What Is Combined Single Limit Liability Car Insurance Coverage?

Your auto insurance policy offers coverage for liability, which can be provided through either a split limit or a combined single limit. The specific limit type determines the extent of coverage your insurer provides in the event that you caused bodily injury or property damage to third parties. A combined single limit policy applies a single liability limit to cover all injuries or damages resulting from an accident, while a split limit policy divides coverage into a lower limit for each injured person and a higher limit for each accident. A policy with a combined single limit, although less commonly known, may prove to be a cost-effective solution for raising available liability coverage level for one injury or damage.

Every state in America sets minimum requirements. They usually set these figures as Split Liability Limits like 25/50/25 which means $25,000 bodily injury for one person, $50,000 as a maximum coverage for all bodily injury claims and $25,000 for property damages.

Many states will allow motorists to buy Combined Single Liability Limit auto insurance and it may be acceptable to purchase a policy with one $75,000 maximum allowance, in the above example. This means that the payment is not divided any more and any one settlement for any component can be $75,000. In other words, a single injury or property damage claim can be as high as $75,000. Remember that they had $25,000 maximum amounts on a typical option. Combined Single Limit can be split in any way needed.

For example, you caused an accident and you have an injury claim of $30,000 and another for $10,000, plus a totaled car worth $40,000. The total claims against you are $80,000 and your maximum allowance is $75,000. You are short of $5,000 and you will need to pay this out of pocket. In a typical scenario you would have spent $20,000 out of pocket.

In the above example, it appears that you were better served with Combined Single Car Insurance Liability Limit. And this may hold in many cases because you have the advantage of not worrying which way it is divided.

The shortcomings are that Combined Single Limit Liability policies may not be available in your state and not every company offers them. You will need to search for companies that will offer and get quotes from them. They are more common in commercial vehicle insurance.

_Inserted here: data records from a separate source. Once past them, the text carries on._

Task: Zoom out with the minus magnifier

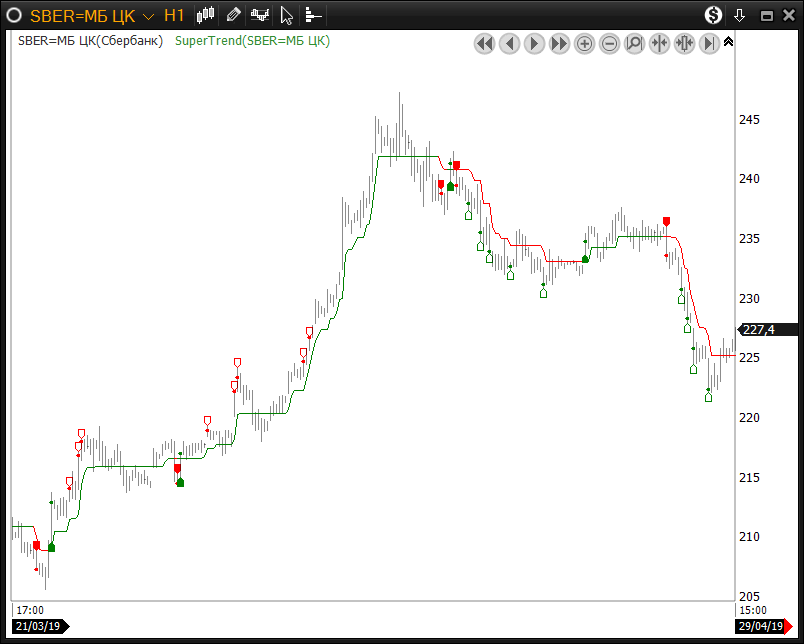Action: pos(610,44)
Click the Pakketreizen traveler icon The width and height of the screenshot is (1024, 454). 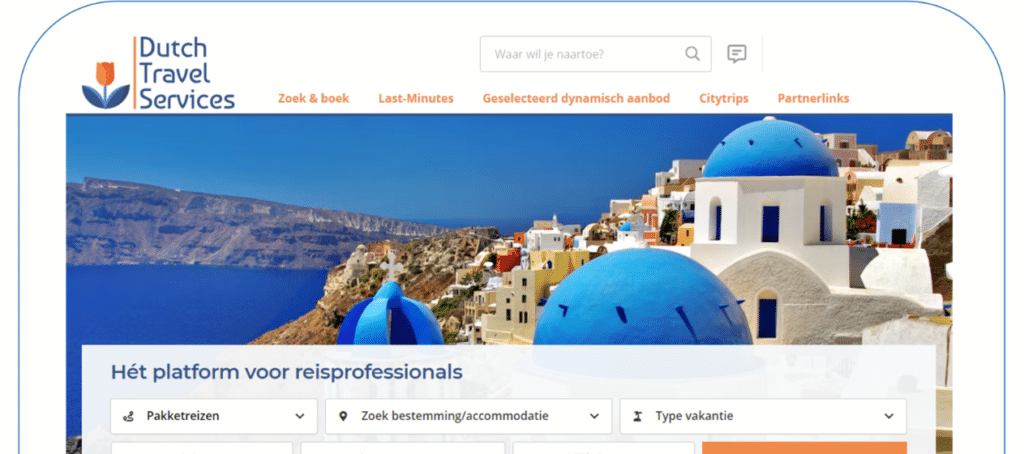(x=129, y=416)
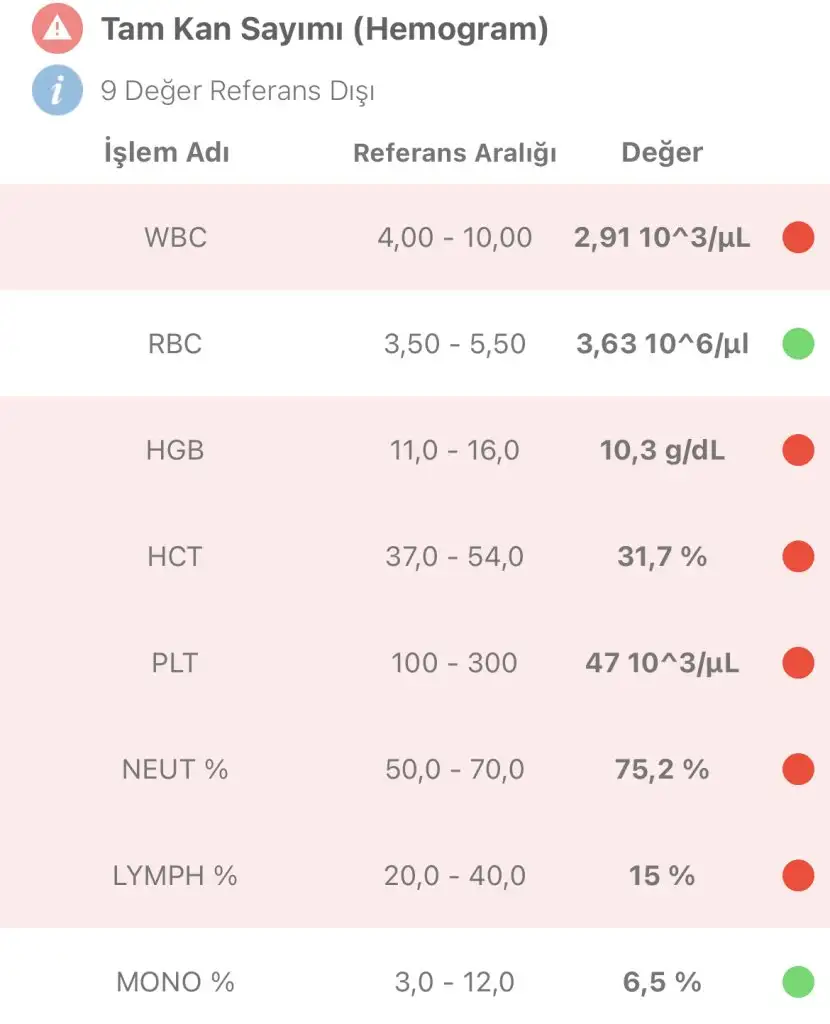Image resolution: width=830 pixels, height=1024 pixels.
Task: Tap the '9 Değer Referans Dışı' notice
Action: click(237, 92)
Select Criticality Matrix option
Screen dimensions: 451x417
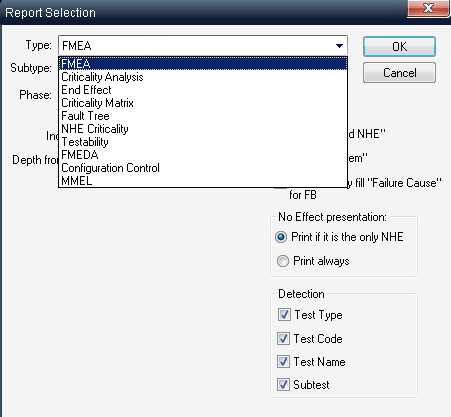[x=203, y=103]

Also, it may be slightly more expensive on a plain price comparison. But, it may work out cheaper if you were to make sure you have the maximum limit available regardless of being responsible for one injury or damage or multiple injuries and damages.

However, if you are really struggling to afford even the basic coverage and you don’t have much money or assets to worry about you would be served with a typical minimum coverage, as they are most common and therefore cheaper.

As a general rule, buying a typical automobile insurance policy works out more affordable because there is more competition in that segment of the market. On the other hand, the more you look for a less known way of doing things the less sources would be available that this reduced competition could work against you. So, keep this in mind when you are looking for special arrangements and customized policies.